# How many R35s in Suffolk?



## Elliott_GTR (Dec 13, 2009)

Never spoken to any local owners.... just wondered how many there were that are also GTROC members.

Might be good to organise a pub meet! 

//Elliott


----------



## robsm (Jul 22, 2008)

Does Norfolk count?

I'm back on the 2nd Sept, so name a time, place and I'll be there.


----------



## LennyGTR (Aug 15, 2009)

I'm another one in Norfolk...


----------



## Elliott_GTR (Dec 13, 2009)

Maybe we should make it a Norfolk pub meet lol!

I did see a GTR with a GTROC sticker in the window at the Helmingham Classic and Sports show, but never got the chance to speak with the owner... wonder who it was on here!?


----------



## _shaun_ (Jan 16, 2007)

I'm sometimes in Cambridge:chairshot

Maybe a midway point/pub easy for all?


----------



## robsm (Jul 22, 2008)

likely be bignig on forum if it was a grey, think he had GTROC stickers on his.


----------



## chrisneeves (Apr 7, 2010)

Hi,

I'm in Ipswich, happy to meet up suffolk,norfolk, cambs. It was me at Helmingham.

Chris


----------



## Elliott_GTR (Dec 13, 2009)

chrisneeves said:


> Hi,
> 
> I'm in Ipswich, happy to meet up suffolk,norfolk, cambs. It was me at Helmingham.
> 
> Chris


Oh! Haven't seen your car around town much... looks like we have a pub run coming together though.


----------



## imattersuk (Nov 28, 2008)

I'm from that little Eastern European town Thetford, count me in


----------



## Hope4Sun (Jul 28, 2003)

If I'm back around then i'm up for it, how about a meet at "The Rising Sun"  then a nice drive out on some country roads to the coast.


----------



## bignig (Apr 3, 2008)

Hi I'm gt Yarmouth area. Offshore till approx 3rd sept but after that count me in.


----------



## chrisneeves (Apr 7, 2010)

Elliott_GTR said:


> Oh! Haven't seen your car around town much... looks like we have a pub run coming together though.


You Ipswich then ? I'm livin down the docks, GTR tends to stalk the old red light district (thats where my office is!) and villages north of Ipswich where the family home is.. be good to check out your gtc custom tune. i'm running with ecutek + y pipe, but considering full exhaust and Cobb as you. pm if you fancy meeting up, always up for a chat bout cars & a beer.


----------



## Fuggles (Jul 3, 2001)

When I have time I will search our database and list those in Suffolk, Norfolk, Essex. It would be really cool to have a monthly meet in that area if someone is up for arranging it on a monthly basis.

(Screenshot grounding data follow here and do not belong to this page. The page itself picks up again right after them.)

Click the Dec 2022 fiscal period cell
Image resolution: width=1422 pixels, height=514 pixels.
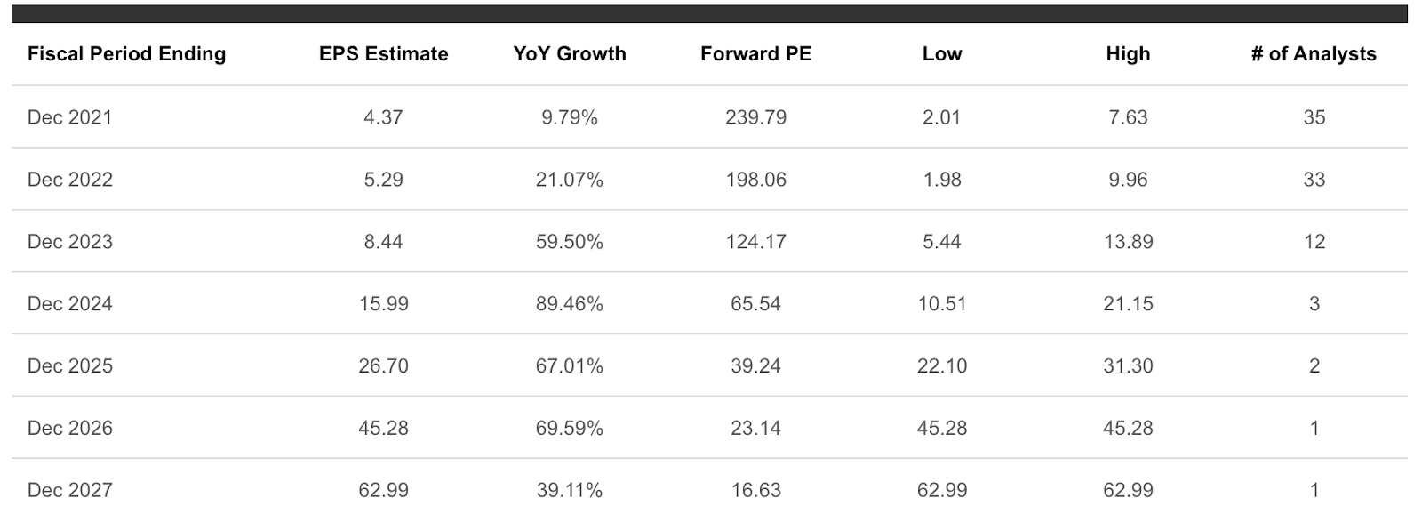70,180
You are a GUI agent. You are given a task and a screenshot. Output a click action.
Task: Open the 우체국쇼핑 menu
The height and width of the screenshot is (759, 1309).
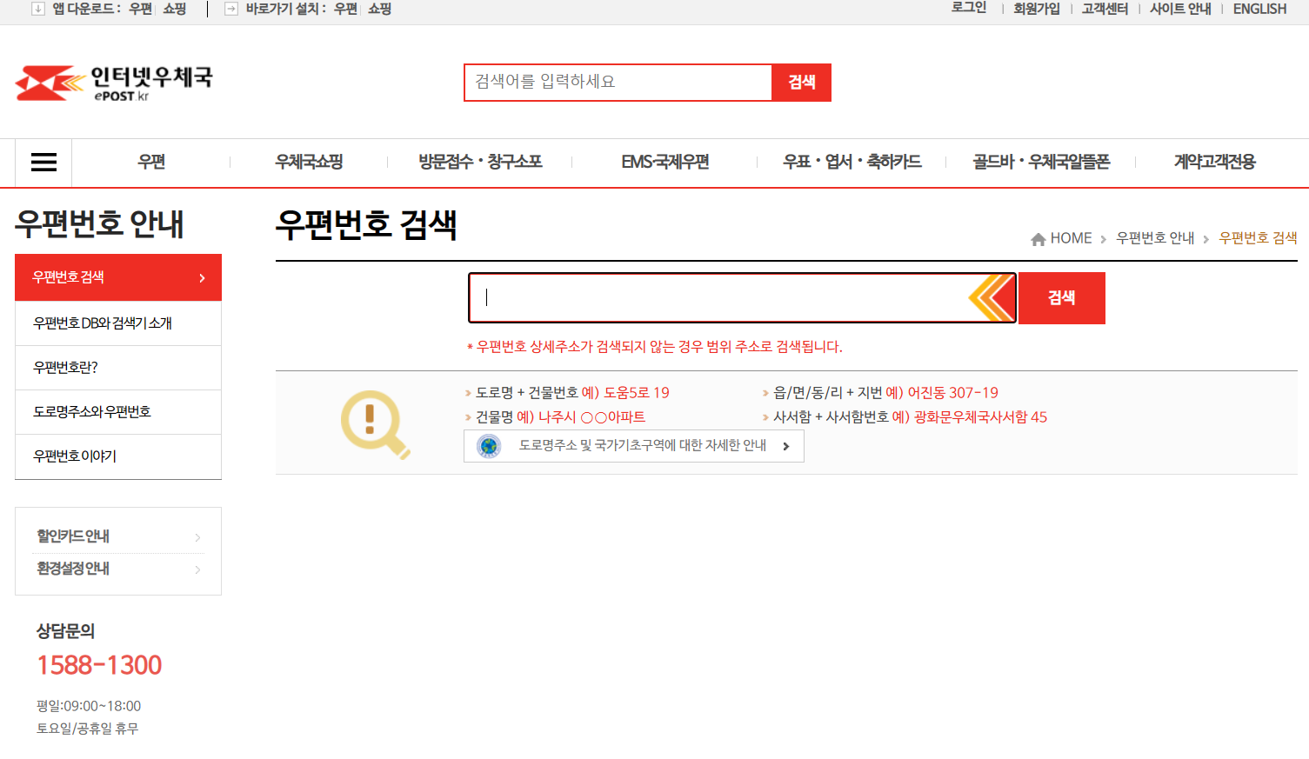(307, 163)
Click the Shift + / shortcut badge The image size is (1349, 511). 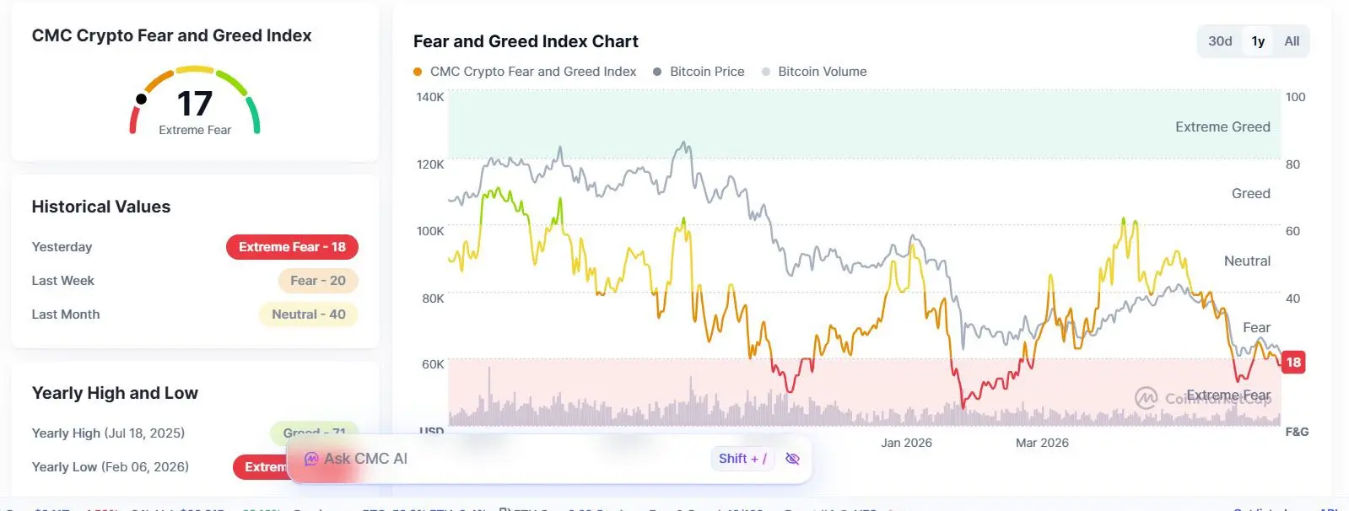coord(742,459)
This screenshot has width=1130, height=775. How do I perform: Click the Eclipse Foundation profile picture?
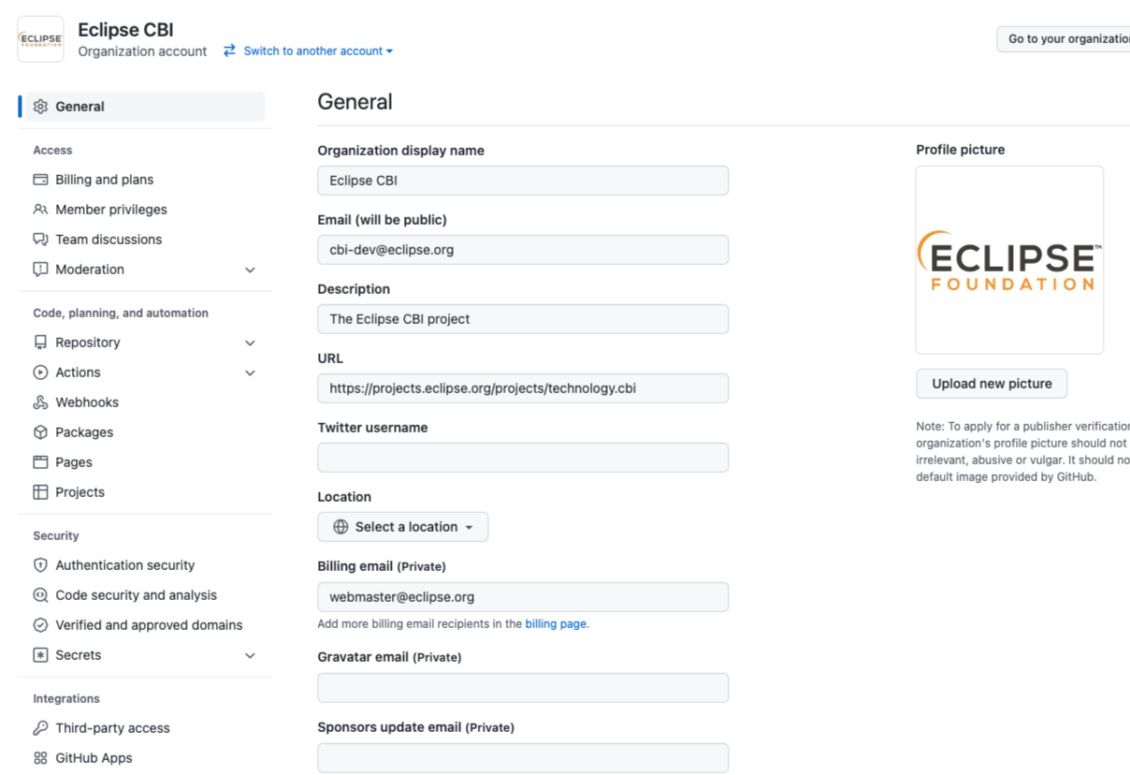click(x=1009, y=260)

Not too close to London however as it we already have something in North London every month


----------



## robsm (Jul 22, 2008)

So when's this happening Elliot?


----------



## Elliott_GTR (Dec 13, 2009)

Well... what mainly suits everyone? Weekday evening? Or weekend daytime?

An after work evening run sounds good to me... what does everyone else think?

How about Thursday 2nd??


----------



## robsm (Jul 22, 2008)

Sorry, cant do 2nd, I'm flying back to UK on the 2nd. 

Bignig has also said he's offshore until 3rd September.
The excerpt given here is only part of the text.